Aiello a #Giffoni50 per "Musica e contaminazioni"

Aiello, romano di adozione e cosentino di origine, è uno dei nuovi volti dell'indie-pop italiano un genere che oramai è riconosciuto dal circuito mainstream e seguito da un pubblico sempre più numeroso. "Musica e contaminazioni” è il tema che il giornalista torinese Roberto Pavanello tratta con Aiello. In una gimkana di domande con i giffoner si è indagato su questo variegato modello artistico che a detta di molti è fonte di ispirazione, arricchimento e condivisione. " Mi interessa dare emozioni profonde e stimolanti. Compongo da sempre traendo ispirazione dalla vita quotidiana, da una passeggiata, un caffè, da un tg. Emozioni semplici” ha dichiarato Aiello. Cresciuto a pane e rhythm and blues ha un background soul arricchito da un grintoso sound pop-rock. Suona e compone al pianoforte e la sua esperienza di vita e artistica in Australia, trasferitosi lì dopo la laurea in Scienze della Comunicazione, lo ha notevolmente contaminato; sporcato di influenze altrui che lo hanno arricchito. Costantemente in viaggio ama Londra e la frequenta non solo per acquistare le sue camicie psichedeliche ma anche per assorbire nuovi stimoli, per tornare sempre alla base: “Io sono nato e cresciuto in Calabria e poi a 21 anni sono andato a Roma per studiare più concretamente la musica. Mi sento una persona “molto terrena e terrona” anche se un poco con la testa tra le nuvole ma pronto a ripiombare nella realtà. Ho i piedi ben piantati a terra e nelle mie tradizioni!”.
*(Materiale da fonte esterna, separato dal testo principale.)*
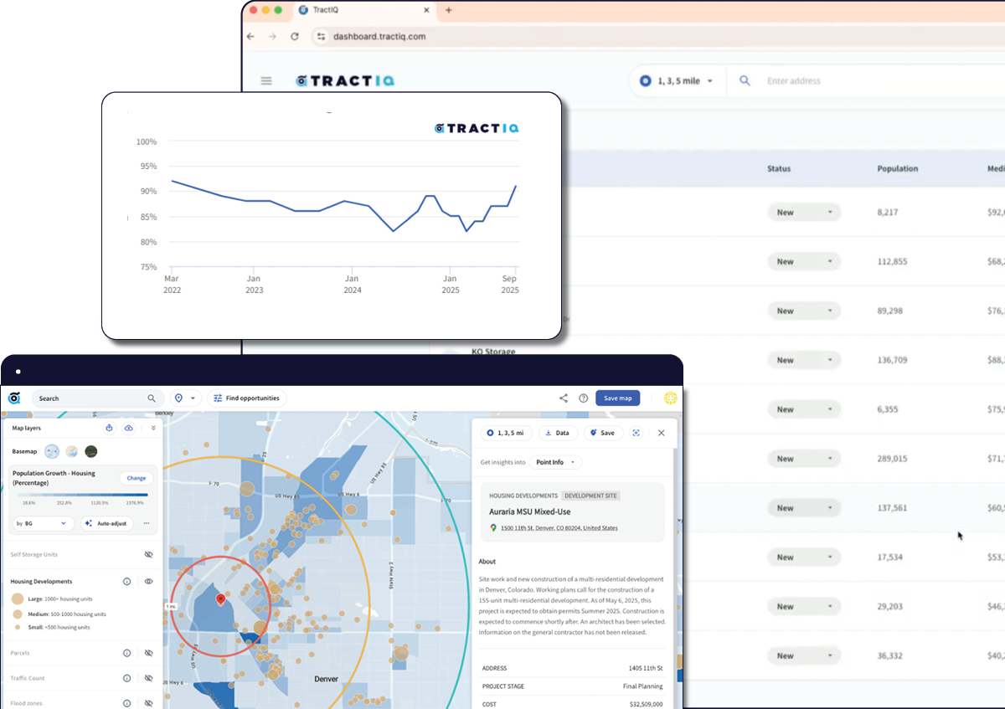
Task: Open the Point Info dropdown
Action: (555, 462)
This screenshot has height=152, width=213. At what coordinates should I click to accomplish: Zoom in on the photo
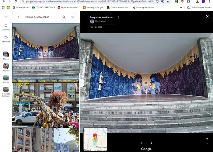(207, 138)
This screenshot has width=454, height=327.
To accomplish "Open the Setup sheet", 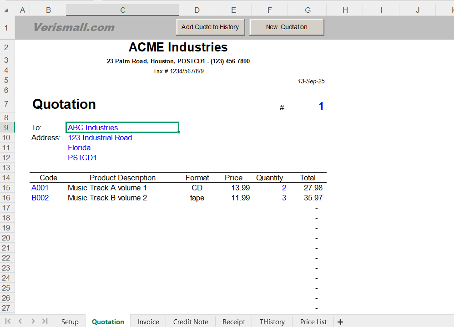I will 70,322.
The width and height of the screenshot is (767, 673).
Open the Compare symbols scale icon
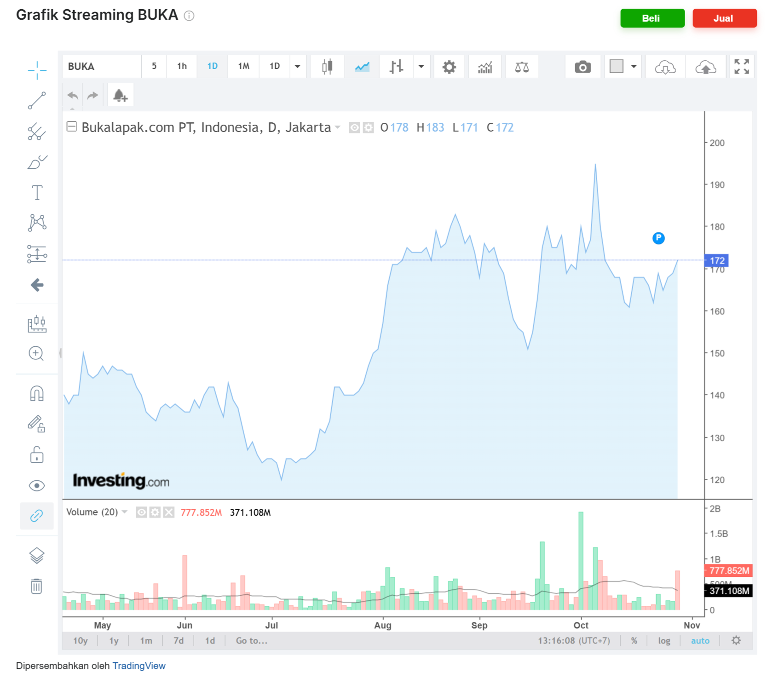point(521,67)
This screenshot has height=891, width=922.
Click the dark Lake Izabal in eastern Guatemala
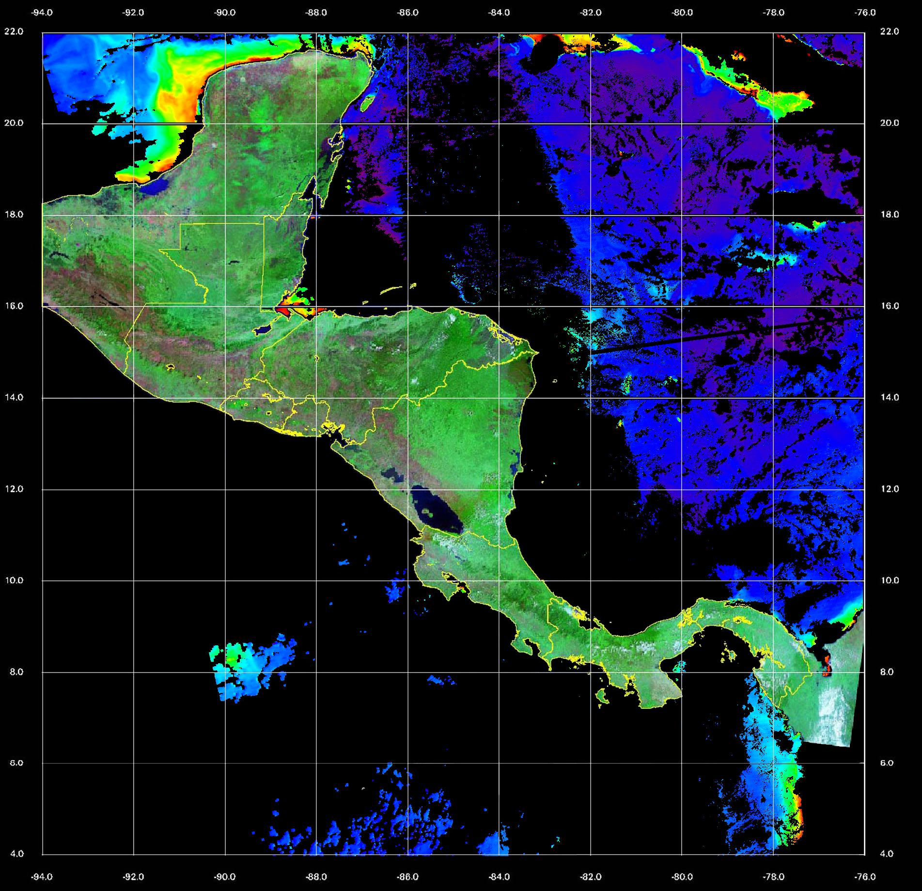[x=263, y=329]
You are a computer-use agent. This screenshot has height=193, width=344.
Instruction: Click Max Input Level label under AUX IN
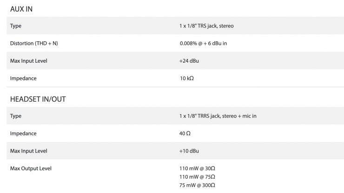[x=29, y=61]
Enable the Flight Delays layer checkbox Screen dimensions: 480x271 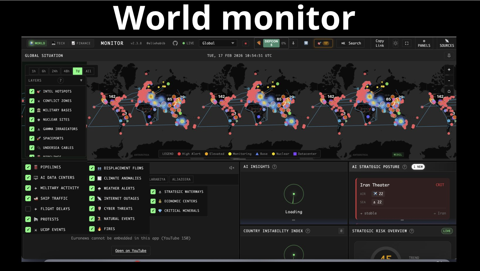point(28,209)
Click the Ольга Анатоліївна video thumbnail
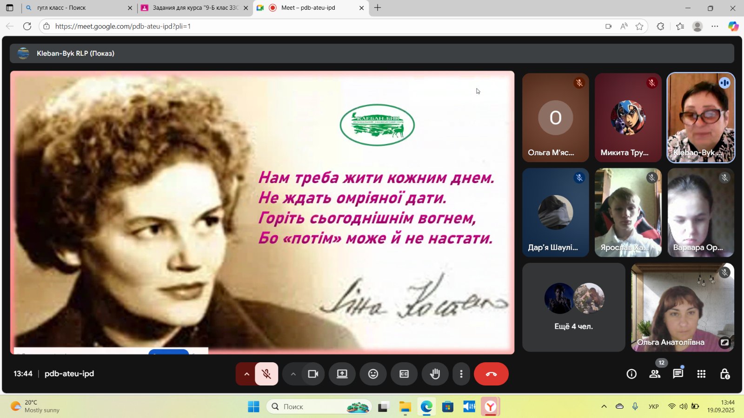 682,307
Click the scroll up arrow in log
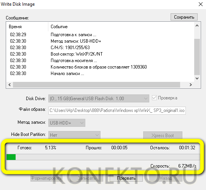Image resolution: width=206 pixels, height=190 pixels. [x=197, y=26]
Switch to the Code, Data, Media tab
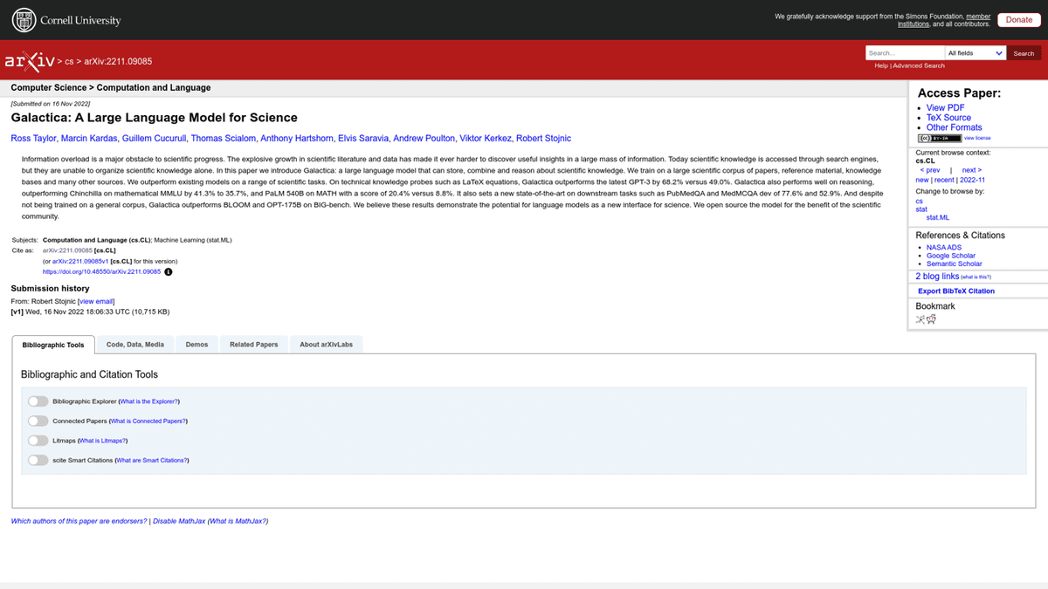Image resolution: width=1048 pixels, height=589 pixels. coord(135,345)
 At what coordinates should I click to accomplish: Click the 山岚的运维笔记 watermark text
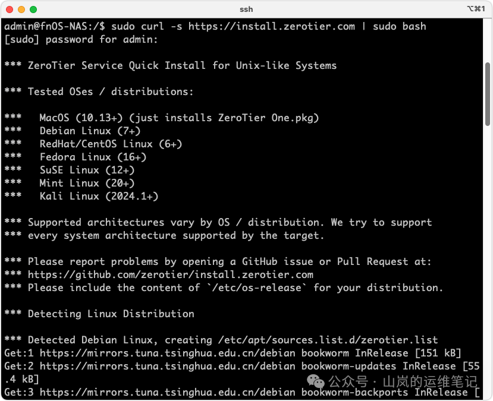[x=429, y=381]
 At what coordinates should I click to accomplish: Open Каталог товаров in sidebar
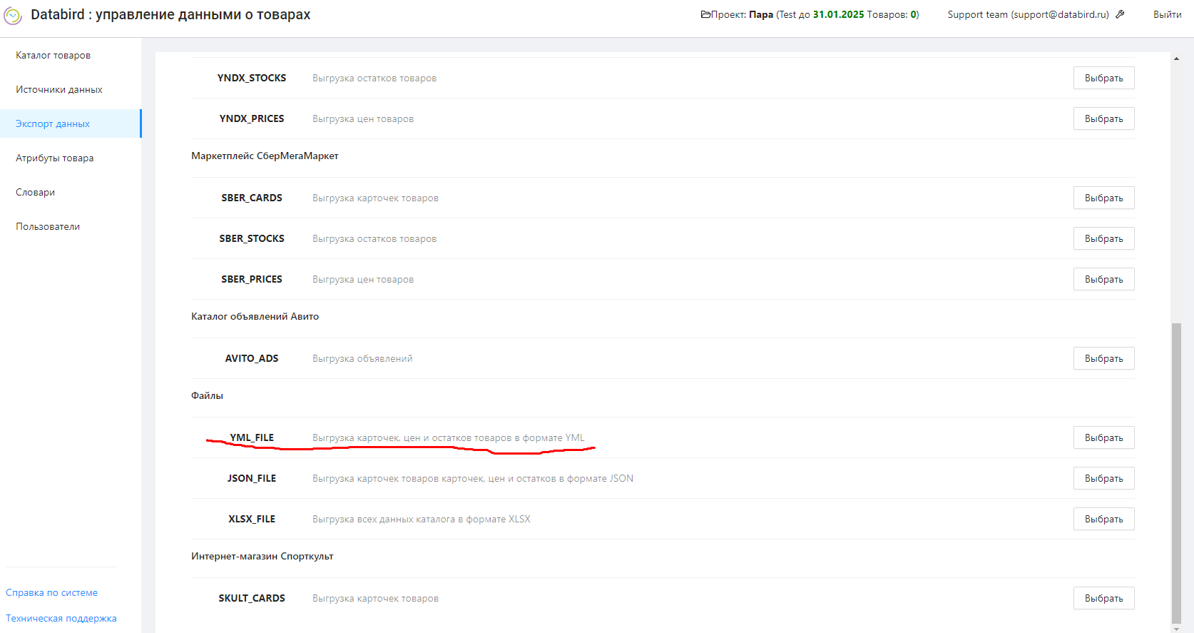53,55
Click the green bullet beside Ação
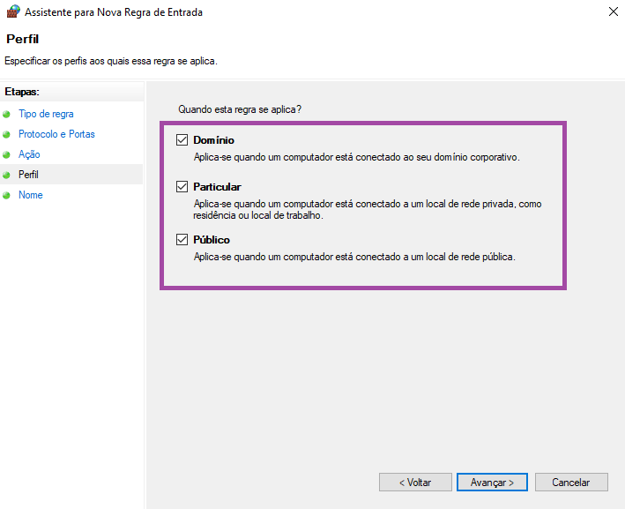Viewport: 625px width, 509px height. [x=7, y=155]
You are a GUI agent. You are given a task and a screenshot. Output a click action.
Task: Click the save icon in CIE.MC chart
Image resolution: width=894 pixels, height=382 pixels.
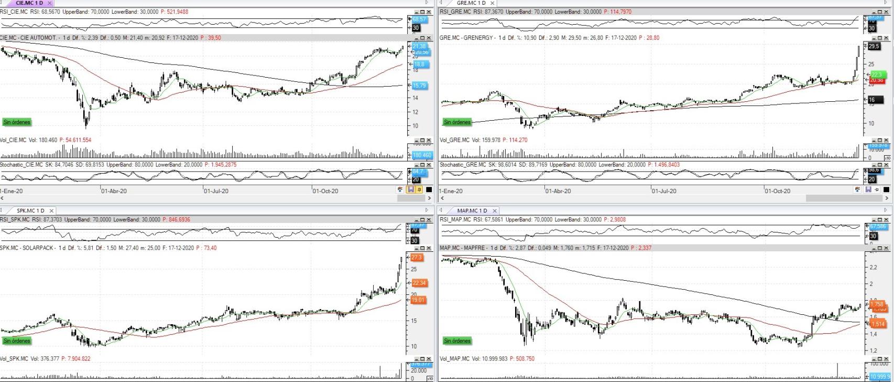click(411, 189)
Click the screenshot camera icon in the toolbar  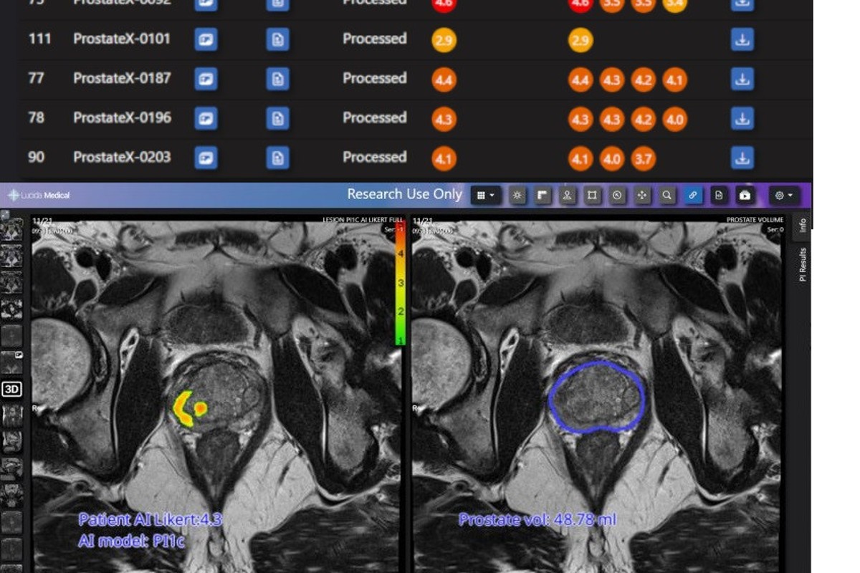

Trasuda Meridione e ammette di amare il concetto di contaminazione, fa una costante ricerca di elementi del Sud del mondo e nella sua musica non lesina mescolare le tradizioni che hanno radici profonde che partono dai popoli greci, bizantini e spagnoli. È cresciuto anche ascoltando pietre miliari del cantautorato italiano: “Sono un devoto di Rino Gaetano, di Battisti e Lucio Dalla per il resto mi lascio trascinare da artisti internazionali e da generi come la latin o la street music e mi piacciono Drake, Post Malone o Rosalia. Mescolo il vecchio con il contemporaneo e ci metto tutto me stesso”. Il successo, velocissimo e inaspettato, lo sta costruendo adesso nonostante la tanta visibilità: “Spero di poter dire presto che con la musica ci posso campare ma l’entusiasmo che vedo intorno a me mi mette buon umore. Comporre, suonare dal vivo mi dà fiducia e dentro di me sento che è il mio momento”. Con il film Bangla, esempio di contaminazione culturale in una Roma formata da bengalesi, ha vinto un David di Donatello per le musiche: “Mi è sembrato uno scherzo quando mi hanno avvisato che avevo vinto. In gara c’erano dei giganti e sono contentissimo di aver partecipato ad un progetto piccolo ma che ha un gran bel significato”. Per il prossimo futuro Aiello annuncia un nuovo lavoro discografico entro Natale e lascia i giffoner con una massima: “È fondamentale evolversi, non siate pigri!”.